Thème prépondérant, la transformation est au cœur du roman de Marguerite Yourcenar, L'Œuvre au Noir, publié en 1968. C'est par la métaphore d'une transmutation alchimique que le lecteur voit évoluer Zénon, le personnage principal, selon une perspective humaniste perçue dans sa dualité : tout ce qui est positif est révélé par sa négativité, tous deux étant indissociables. La métamorphose de Zénon se lit au fil de ses expériences, nécessaires, voire indispensables, pour l'auteure. Ainsi, dans ses Carnets de notes de l'Œuvre au Noir, Marguerite Yourcenar éclaire la lecture de son roman de la maxime suivante :
« Il faut passer par la débauche pour sortir de la débauche, il faut passer par l'amour – au sens conventionnel du terme – pour juger l'amour ; il faut passer par l'histoire pour se dégager des pièges de l'histoire – c'est-à-dire de ceux de la société humaine elle-même dont l'histoire n'est qu'une série d'archives. Déboucher sur ce temps où n'est pas l'homme. »
Celle-ci est évidemment à comprendre dans sa généralité, mais aussi dans son parallèle avec le roman dont elle synthétise l'un des buts du héros. Implantée dans une Europe du XVIe siècle, L'Œuvre au Noir est insérée temporellement dans une continuité entre le Moyen-Âge et la Renaissance, que Marguerite Yourcenar choisit de dépeindre de façon assez sombre, contrairement aux images plus solaires qui reflètent habituellement cette période. Le personnage de Zénon, qui aspire à la connaissance et se refuse toute attache géographique, et même sentimentale, voyage et apprend donc tant dans les livres que par l'expérience. Dans l'épigramme sentencieux plus haut cité, la romancière structure en trois aspects distincts cette expérience qui doit – en effet, elle présente cela comme ayant valeur universelle – obligatoirement précéder le savoir et les leçons qui en découlent : la débauche, l'amour et l'histoire. Chacun de ces concepts est alors vu dans sa dualité, à savoir le vivre et y sombrer d'une part, pour pouvoir mieux en sortir, et en tirer des conclusions qui forment un apprentissage de la vie, d'autre part.
Mais en quoi et comment la dualité et la nécessité de ces expériences humaines peuvent-elles constituer une démarche humaniste ?
Après avoir défini ce qui constitue une démarche humaniste, tant à l'époque dans laquelle l'auteure situe son roman qu'à celle de l'écriture de celui-ci, c'est une analyse de chaque point soulevé par l'auteur, c'est-à-dire la débauche, l'amour et l'histoire, qui sera vue à travers deux temporalités, celle de l'œuvre, et celle de l'auteur, ainsi que par le prisme de la démarche humaniste. L'étude de la dernière phrase, dans sa généralité mais aussi comme conclusion aux impératifs énumérés préalablement, viendra élargir le regard humaniste posé par l'auteure sur notre société.

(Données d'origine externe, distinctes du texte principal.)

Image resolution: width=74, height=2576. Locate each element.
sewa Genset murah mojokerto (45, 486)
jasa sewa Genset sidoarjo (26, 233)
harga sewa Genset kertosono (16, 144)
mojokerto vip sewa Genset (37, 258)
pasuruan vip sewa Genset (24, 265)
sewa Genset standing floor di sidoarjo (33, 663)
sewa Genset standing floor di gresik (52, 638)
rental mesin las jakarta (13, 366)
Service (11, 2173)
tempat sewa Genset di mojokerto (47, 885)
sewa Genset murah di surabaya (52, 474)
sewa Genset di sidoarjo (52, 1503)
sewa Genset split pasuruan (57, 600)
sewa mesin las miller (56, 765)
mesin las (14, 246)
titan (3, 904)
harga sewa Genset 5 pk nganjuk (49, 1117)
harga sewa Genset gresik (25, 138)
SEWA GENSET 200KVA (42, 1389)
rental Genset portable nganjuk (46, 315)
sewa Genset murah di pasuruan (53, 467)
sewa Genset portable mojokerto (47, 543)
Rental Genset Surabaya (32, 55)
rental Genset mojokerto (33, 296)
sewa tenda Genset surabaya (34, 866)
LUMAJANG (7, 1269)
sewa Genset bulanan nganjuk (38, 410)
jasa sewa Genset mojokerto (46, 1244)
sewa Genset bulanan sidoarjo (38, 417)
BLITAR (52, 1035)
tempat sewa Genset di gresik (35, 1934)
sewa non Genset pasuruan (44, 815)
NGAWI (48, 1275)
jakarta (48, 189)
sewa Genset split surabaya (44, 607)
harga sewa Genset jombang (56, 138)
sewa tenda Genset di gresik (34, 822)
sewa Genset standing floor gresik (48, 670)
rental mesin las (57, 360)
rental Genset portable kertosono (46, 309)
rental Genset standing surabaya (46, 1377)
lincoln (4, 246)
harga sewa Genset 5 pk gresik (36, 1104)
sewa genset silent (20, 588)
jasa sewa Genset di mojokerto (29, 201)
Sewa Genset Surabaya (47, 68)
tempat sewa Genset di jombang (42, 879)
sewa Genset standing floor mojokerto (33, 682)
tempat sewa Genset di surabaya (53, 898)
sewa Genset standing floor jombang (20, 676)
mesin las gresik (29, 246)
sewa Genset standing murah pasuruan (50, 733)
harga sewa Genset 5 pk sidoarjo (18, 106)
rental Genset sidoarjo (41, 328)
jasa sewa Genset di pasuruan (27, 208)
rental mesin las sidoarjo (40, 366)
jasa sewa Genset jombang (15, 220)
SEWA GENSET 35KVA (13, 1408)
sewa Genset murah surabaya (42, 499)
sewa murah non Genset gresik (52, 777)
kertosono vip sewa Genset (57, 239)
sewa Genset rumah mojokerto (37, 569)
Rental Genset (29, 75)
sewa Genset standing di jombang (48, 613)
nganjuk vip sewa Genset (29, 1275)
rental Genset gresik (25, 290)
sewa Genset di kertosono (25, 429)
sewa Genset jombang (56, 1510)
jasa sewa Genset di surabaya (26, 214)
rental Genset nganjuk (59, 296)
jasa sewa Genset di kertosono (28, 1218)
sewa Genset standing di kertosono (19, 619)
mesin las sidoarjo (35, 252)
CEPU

[...] Mais c'est l'accumulation des horreurs dont il a été le témoin, qui finit par atteindre sa soif de connaissance qu'il espérait voir servir l'avenir et le progrès en marche. La violence de la société sur l'individu, afin que ce dernier s'y soumette et y trouve une place dans le respect des lois en vigueur, l'a sans doute un peu « brisé » moralement. Finalement, ce sont ses Prognostications des choses futures, ironiques, presque comiques, telles celles de Nostradamus, simplement basées sur l'observation et le bon sens, qui viennent ici soutenir l'assertion de Marguerite Yourcenar. [...]
[...] Lorsque par amour, elle succombe au vicomte, cela la mène à sa perte. À deux époques très différentes, ce qui tient de la naïveté dans la débauche car en 1782, leur liaison tient de la débauche mène à la tragédie, sous la plume des deux auteurs. Quant à Zénon, c'est précisément parce qu'il a connu les expériences prohibées par l'Église au XVIe siècle et s'en est fait sa propre opinion qui rejoint la nôtre aujourd'hui qu'il ne juge jamais Cyprien. [...]
[...] Enfin, et c'est sans doute pour faire suite aux sous-entendus de la dernière partie de la phrase précédente portant sur l'Histoire l'auteur rêve de « Déboucher sur ce temps où n'est pas l'homme ». La nature peut-être un peu antisociale de la romancière, qui s'est d'ailleurs installée sur l'Île des Monts Déserts au large de l'état américain du Maine à partir de 1950, ressort sans doute un peu dans la fin de cette citation, de plus en plus pessimiste à mesure qu'on la lit par ailleurs. [...]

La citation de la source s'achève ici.